Die Eiszeitroute ist ein Radfernweg von insgesamt 666 Kilometern, der auf die Spur der Eiszeit durch die Mecklenburgische Seenplatte führt. Geologisch gilt sie in Europa als Modellregion, in der der Formenschatz vollständig erhalten ist.
Das Land ist steinreich. Es ist kein Kapital, das man auf die Bank tragen oder zur Schuldentilgung des Landeshaushaltes nutzen könnte. Der Reichtum ist anderer Art.

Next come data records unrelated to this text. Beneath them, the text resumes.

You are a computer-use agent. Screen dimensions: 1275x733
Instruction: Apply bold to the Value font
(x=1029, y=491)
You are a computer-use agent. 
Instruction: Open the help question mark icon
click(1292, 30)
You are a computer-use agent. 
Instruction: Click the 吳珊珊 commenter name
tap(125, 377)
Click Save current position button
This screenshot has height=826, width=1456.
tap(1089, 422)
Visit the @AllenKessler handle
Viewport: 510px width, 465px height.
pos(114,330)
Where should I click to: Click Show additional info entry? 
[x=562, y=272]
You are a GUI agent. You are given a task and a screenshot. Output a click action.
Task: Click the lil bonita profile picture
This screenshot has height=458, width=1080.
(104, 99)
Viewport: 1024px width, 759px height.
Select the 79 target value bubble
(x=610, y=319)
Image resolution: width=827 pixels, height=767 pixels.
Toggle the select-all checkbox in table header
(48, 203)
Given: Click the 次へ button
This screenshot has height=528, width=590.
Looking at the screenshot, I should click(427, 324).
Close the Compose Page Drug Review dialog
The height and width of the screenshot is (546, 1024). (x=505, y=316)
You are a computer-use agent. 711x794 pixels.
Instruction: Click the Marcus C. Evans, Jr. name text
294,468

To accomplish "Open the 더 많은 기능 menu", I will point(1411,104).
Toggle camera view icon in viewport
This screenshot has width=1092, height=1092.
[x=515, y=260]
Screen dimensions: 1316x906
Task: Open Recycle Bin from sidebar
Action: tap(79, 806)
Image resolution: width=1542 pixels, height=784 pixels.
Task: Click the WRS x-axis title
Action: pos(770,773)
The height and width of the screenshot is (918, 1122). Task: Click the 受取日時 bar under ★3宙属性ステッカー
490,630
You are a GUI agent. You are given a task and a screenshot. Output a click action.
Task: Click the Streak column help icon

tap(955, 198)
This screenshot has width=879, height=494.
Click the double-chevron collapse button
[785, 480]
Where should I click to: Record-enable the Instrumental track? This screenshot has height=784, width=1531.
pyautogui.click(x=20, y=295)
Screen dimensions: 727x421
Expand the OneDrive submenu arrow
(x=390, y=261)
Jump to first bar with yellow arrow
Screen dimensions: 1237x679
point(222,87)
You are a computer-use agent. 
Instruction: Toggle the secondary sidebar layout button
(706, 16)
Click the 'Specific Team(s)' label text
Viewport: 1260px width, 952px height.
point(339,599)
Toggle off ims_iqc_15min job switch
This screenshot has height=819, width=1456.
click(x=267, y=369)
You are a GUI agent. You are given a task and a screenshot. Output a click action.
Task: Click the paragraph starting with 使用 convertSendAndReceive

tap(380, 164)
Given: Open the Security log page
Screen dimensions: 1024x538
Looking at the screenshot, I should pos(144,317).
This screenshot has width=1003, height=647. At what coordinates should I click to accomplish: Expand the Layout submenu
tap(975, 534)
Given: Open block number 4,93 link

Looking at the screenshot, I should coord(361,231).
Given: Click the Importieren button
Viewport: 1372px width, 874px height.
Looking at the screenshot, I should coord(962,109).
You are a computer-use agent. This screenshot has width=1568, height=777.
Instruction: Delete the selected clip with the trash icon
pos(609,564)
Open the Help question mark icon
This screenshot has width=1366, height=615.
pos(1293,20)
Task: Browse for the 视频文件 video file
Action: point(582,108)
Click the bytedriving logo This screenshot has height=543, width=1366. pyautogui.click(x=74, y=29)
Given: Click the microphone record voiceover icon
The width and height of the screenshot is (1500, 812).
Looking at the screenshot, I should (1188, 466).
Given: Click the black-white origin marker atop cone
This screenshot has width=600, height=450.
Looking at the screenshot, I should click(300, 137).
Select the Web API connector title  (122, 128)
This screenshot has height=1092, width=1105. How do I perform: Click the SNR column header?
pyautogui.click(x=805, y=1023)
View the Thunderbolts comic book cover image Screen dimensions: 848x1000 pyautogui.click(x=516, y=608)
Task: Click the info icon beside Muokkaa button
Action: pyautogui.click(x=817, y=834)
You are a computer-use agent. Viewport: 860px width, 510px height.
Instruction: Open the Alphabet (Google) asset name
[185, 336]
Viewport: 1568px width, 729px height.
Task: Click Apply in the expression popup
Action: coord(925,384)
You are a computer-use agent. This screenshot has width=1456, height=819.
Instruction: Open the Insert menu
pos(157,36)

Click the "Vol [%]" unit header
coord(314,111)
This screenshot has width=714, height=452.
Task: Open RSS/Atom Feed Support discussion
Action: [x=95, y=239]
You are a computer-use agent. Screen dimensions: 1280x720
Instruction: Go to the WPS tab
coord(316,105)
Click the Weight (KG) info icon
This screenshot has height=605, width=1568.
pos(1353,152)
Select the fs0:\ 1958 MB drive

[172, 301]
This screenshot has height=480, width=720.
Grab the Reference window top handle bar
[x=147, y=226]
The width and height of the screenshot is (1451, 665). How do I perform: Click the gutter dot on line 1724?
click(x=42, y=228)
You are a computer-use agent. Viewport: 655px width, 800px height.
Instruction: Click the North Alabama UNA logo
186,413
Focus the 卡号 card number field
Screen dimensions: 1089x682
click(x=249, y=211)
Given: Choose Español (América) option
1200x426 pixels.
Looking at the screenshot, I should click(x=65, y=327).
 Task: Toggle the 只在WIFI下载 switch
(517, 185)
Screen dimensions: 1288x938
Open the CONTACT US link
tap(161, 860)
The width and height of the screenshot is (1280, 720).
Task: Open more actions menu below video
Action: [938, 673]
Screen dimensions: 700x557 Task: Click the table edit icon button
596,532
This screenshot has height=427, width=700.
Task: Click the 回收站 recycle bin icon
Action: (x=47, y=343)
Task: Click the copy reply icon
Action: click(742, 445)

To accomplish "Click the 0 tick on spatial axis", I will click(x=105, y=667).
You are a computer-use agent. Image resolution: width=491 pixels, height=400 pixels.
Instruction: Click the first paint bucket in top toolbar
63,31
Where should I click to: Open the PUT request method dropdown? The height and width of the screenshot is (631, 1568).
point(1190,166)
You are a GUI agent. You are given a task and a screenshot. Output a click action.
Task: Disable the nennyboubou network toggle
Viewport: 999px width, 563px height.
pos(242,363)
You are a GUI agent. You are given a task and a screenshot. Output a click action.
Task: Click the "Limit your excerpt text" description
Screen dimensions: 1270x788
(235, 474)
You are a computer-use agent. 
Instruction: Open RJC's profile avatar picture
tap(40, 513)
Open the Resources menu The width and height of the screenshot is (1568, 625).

Er wurde während der Eiszeit schleppend und etappenweise vom Oslofjord und den finnischen Åland-Inseln herübergeschoben – Mecklenburg-Vorpommern ist reich an Steinen, jede Menge kleiner, großer, tonnenschwerer Findlinge.
Die meisten landeten während der Weichselkaltzeit in dieser Region, vor mehr als 25 Jahrtausenden. In dem Ostseeland hat sie viele Spuren hinterlassen. Heute können Radfahrer ihnen auf der Eiszeitroute durch die einzigartige Endmoränenlandschaft folgen, immer dem markanten Logo hinterher: Ein gelber Findling auf einer grünen Insel, die in einem blauen See liegt.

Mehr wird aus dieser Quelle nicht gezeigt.